Could someone please help me out. I'm not a math wiz, but I think I've stumbled onto something important, and it looks like it could have some profound implications for a number of fields.

I call it a Random Filter. The opposite of a random number generator, this algorithm takes a stream of numbers and removes the random ones, thus leaving a collection of purely non-random numbers. Here's the simple version; where the function rand() represents your favorite random number generator:

   n <- input              # get next n 
   r <- rand()             # also get a random number 
   n = r ?                 # is n itself a random number ?  
      yes: trash <- n      # then toss it 
      no: output <- n      # otherwise keep it 
end loop 

In other words, the randomness of each n is determined by comparing it to a number known to be random; all random n's are filtered out. It's just like that technique of finding prime numbers by eliminating all the composites. For example, this could be handy for scientific researchers: now they can weed out any random fluctuations in their statistical data. Astronomers can get sharper pictures. Physicists can finally get past that whole Heisenberg thing.

Obviously this technique hinges on having a good reliable source of randomness to use for comparison. Using a computer-based rand() in the loop above will only produce PSEUDO-non-random output.

Before you tell me what you think of all this (cough cough), let me assure you that I have already used it, with fabulously successful results. Before sending this note, I took the ASCII text and merged it with a file of Geiger readings from some radioactive isotope. Then, using the same geiger recording as my rand() function (since it was, after all, still random), I pumped the altered text through a Random Filter and, voila, out came the original! Pretty amazing, huh?

I can only speculate as to what would happen if I'd had some mechanical dice roller feeding its results to the computer in real time. With that degree of randomness at its disposal, the Filter may have corrected my spelling, cleaned up my grammar, or removed some other imperfections I'm not aware of. No telling how powerful this technique could be.

Think of what this could mean for areas like data integrity, quantum physics, radio reception, compiler design, weather forecasting, economics, structural design, how about racetrack handicapping... the applications seem virtually limitless.

Well, waddya think? One thing's for sure--I'm planning a trip to Las Vegas. Soon as I can figure out how to use the slot machines to beat the roulette wheel.

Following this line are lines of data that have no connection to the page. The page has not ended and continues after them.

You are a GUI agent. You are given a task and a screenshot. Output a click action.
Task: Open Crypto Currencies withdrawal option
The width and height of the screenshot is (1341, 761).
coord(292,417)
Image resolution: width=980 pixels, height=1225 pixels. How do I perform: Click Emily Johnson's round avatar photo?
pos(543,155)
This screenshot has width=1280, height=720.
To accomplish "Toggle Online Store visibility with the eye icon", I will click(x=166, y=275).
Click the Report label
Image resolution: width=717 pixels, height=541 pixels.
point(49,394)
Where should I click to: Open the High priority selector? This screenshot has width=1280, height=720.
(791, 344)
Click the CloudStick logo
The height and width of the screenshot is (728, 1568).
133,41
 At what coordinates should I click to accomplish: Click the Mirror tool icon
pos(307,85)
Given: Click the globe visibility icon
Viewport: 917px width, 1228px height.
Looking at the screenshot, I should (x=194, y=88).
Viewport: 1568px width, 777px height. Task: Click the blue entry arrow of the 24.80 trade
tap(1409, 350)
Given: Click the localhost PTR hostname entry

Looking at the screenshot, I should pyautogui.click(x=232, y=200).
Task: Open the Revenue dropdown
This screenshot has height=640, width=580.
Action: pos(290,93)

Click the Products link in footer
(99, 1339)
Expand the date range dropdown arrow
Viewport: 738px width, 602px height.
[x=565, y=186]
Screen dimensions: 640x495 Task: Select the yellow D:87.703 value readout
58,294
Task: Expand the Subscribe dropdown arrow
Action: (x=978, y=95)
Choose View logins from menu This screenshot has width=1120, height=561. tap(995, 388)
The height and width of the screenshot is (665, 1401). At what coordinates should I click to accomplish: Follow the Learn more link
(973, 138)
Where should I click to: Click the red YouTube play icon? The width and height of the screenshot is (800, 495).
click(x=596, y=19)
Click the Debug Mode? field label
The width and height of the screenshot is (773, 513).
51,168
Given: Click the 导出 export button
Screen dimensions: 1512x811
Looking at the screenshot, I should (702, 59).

Late-breaking news: The Random Filter has continued to demonstrate its value. I applied it to a list of the last six months' winning lottery numbers. I tried every method and variation I could think of, and the results were absolute gobbledy-gook: the Random Filter concept simply could not be meaningfully applied to this set of data. In other words, I proved conclusively that the lottery is FIXED (ie, not random). Pretty amazing, huh?